Jennifer Clement first came into my consciousness through an article I ripped from the back issue of a writers magazine. I can’t credit the specific source as I have misplaced or discarded the original. Though the article was a profile of several upcoming authors a comment about Jennifer’s latest book (Prayers for the Stolen) was so intriguing I bumped the novel to the top of my to be read list. That’s something I rarely do. I try to be fair and read books in the order I added them recognizing that each one in the stack is a topic that called to me for one reason or the other.
Perhaps I made an exception this time because two characters in my current work in progress are Mexican immigrants who cross the border illegally into the US and start a life filled with the constant dread of being discovered. Jennifer, a Mexican, is of course much closer and more familiar with the issue of desperate young women, those girls who remain in Mexico but are abducted and sold into slavery of one sort or another. Her short but very compelling novel deals with the terror of growing up as a girl in rural Mexico. It is nearly incomprehensible to the average reader on this side of the border. You’d almost think it fantasy. In fact you’d like to think it fantasy and just close the book and let the memory fade away. But there the horror sits and festers.
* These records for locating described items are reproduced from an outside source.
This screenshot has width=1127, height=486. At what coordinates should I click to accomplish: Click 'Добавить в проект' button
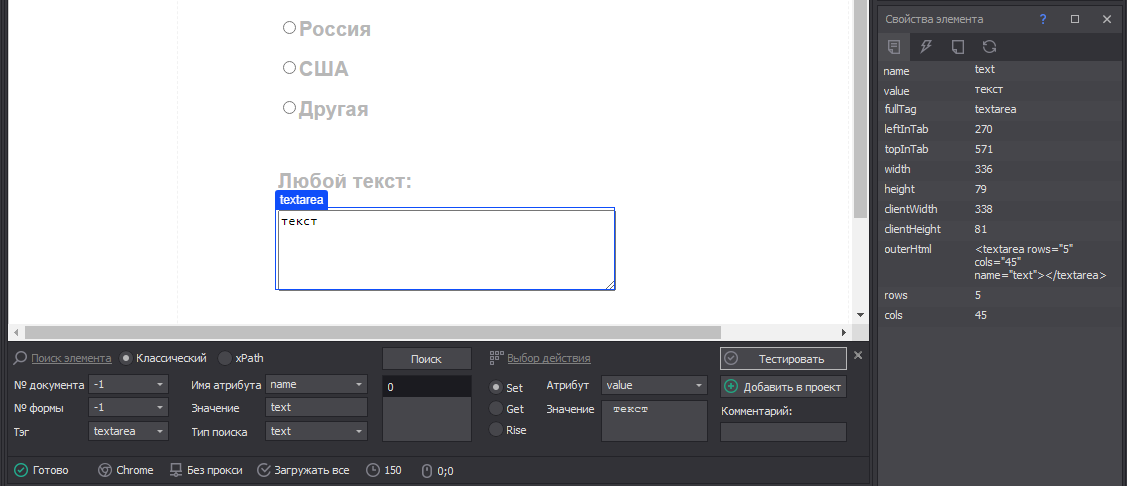(x=783, y=387)
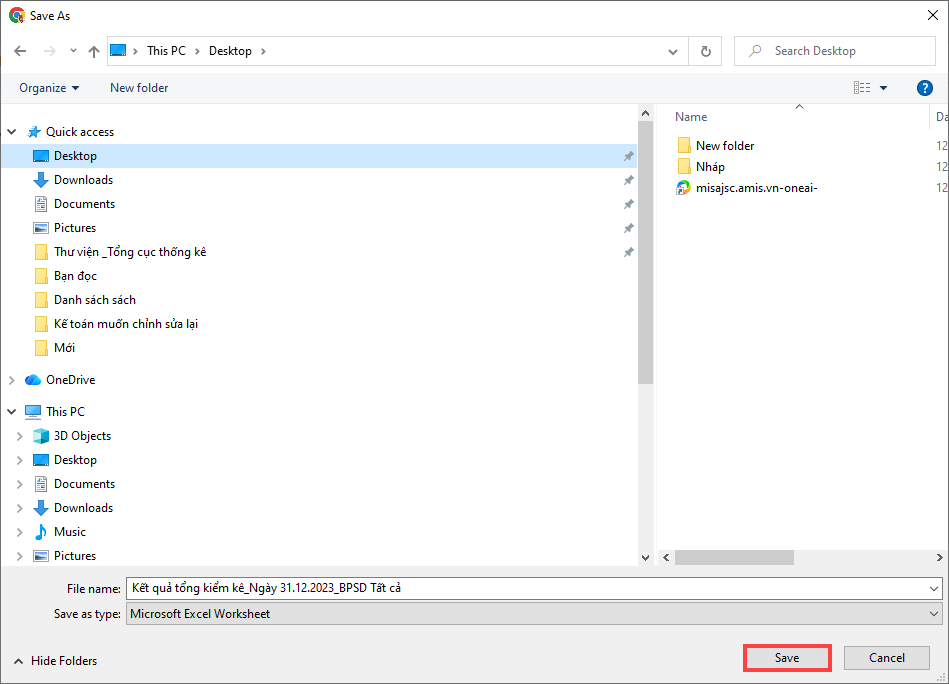
Task: Refresh the Desktop folder listing
Action: [706, 51]
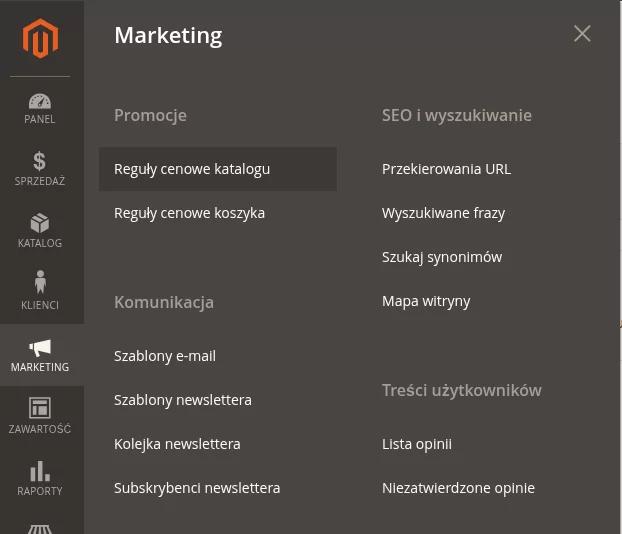Image resolution: width=622 pixels, height=534 pixels.
Task: Select Kolejka newslettera
Action: point(177,444)
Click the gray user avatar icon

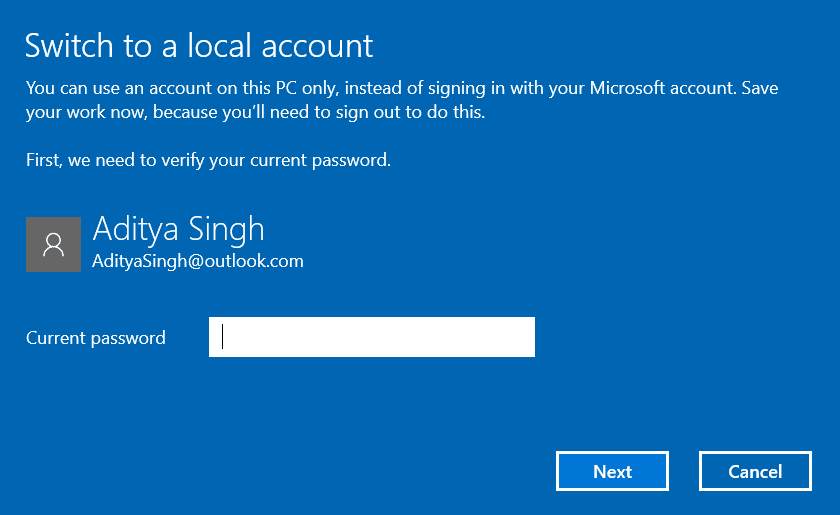coord(53,244)
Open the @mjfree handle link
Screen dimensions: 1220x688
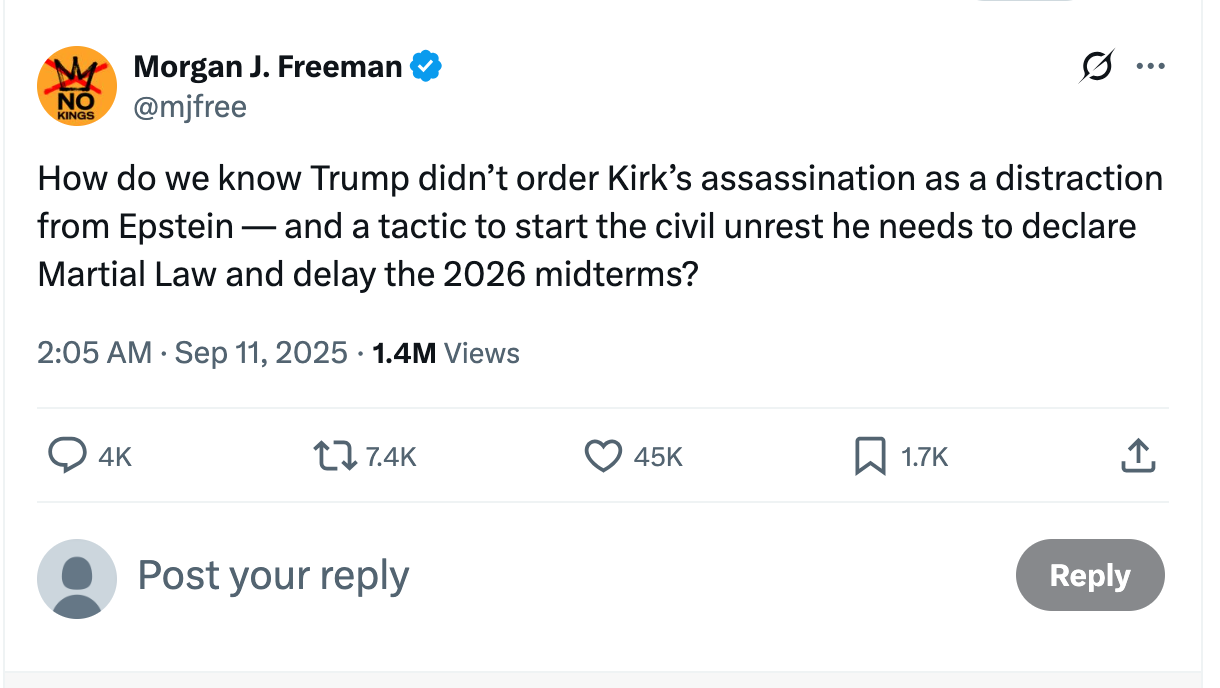pos(190,106)
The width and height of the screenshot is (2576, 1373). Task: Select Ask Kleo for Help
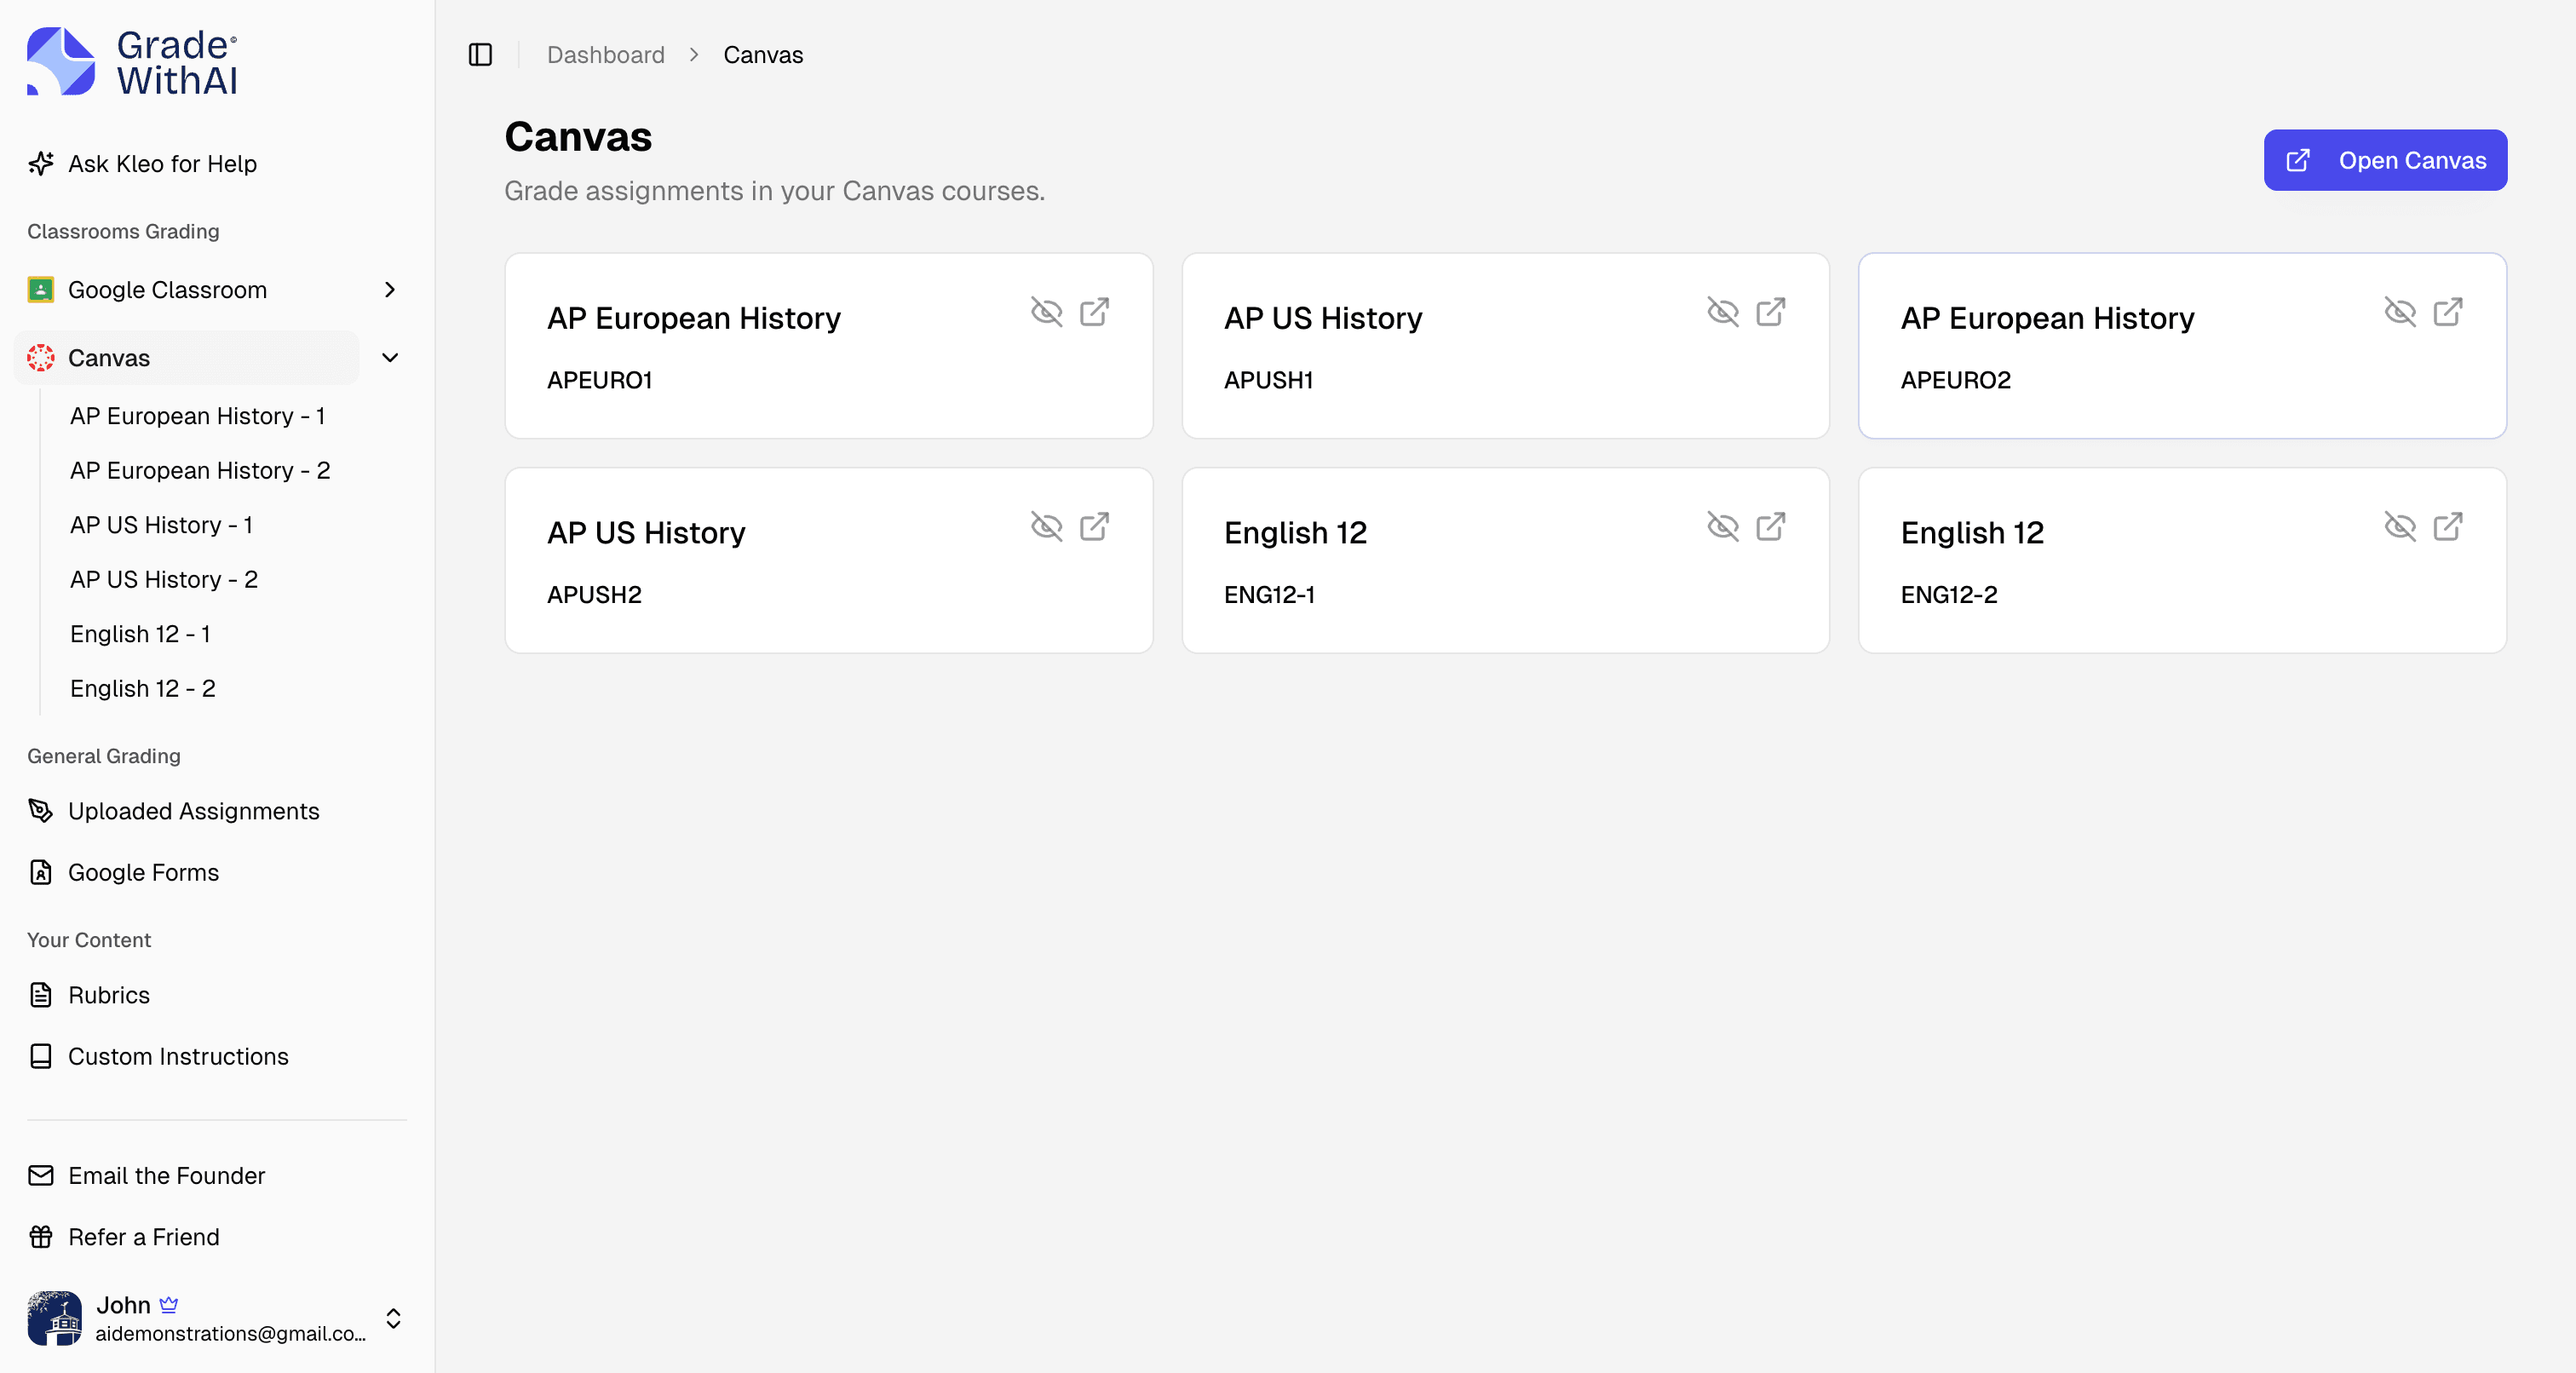pyautogui.click(x=162, y=163)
In getting her story out, Jennifer has done more than write. She has risked her life as she says in an interview on the web. She has dared tell tales (that could have been journalistic pieces with sources and real names) and she believes if she had reported them in a journalistic manner, she’d have been a target and likely killed like other journalists who have attempted the same. Doomed like one of her characters. “She was washed clean, her hair roped into a long black braid that, during the night sleep, had coiled around her neck.” It’s an eerie and uncomfortable image.
Jennifer’s prose is as plain spoken as the people she writes about. In Prayers for the Stolen, it’s the world of a small town where the women are at risk, so much so that the people hide their daughters in holes when the “narcos” come to steal them, a world where the men have left to find jobs in the US.
“Our men crossed the river to the United States. They dipped their feet in the water and waded up to their waists but they were dead when they got to the other side. In the river they shed their women and their children and walked into the great big USA cemetery…They sent money; they came back once or twice and then that was that.”
In another interview, this time with the UK Telegraph, Jennifer says she hopes “there is a chance that fiction can make a difference.”
As for me, I dig for my own novel’s truth in the written word from newspapers, magazines, and nonfiction, and increasingly in the visual world, videos and still photos, works with disturbing scenes, whether of brutality in the Middle East or the desperation of illegal immigrants crossing the border in the Sonoran desert.
I can only hope that on the one hand my novel raises awareness while engaging a reader half as much as Jennifer’s has raised mine and that on the other this blog post supports Jennifer Clements’ efforts to bring awareness to the deplorable conditions of life in Mexico.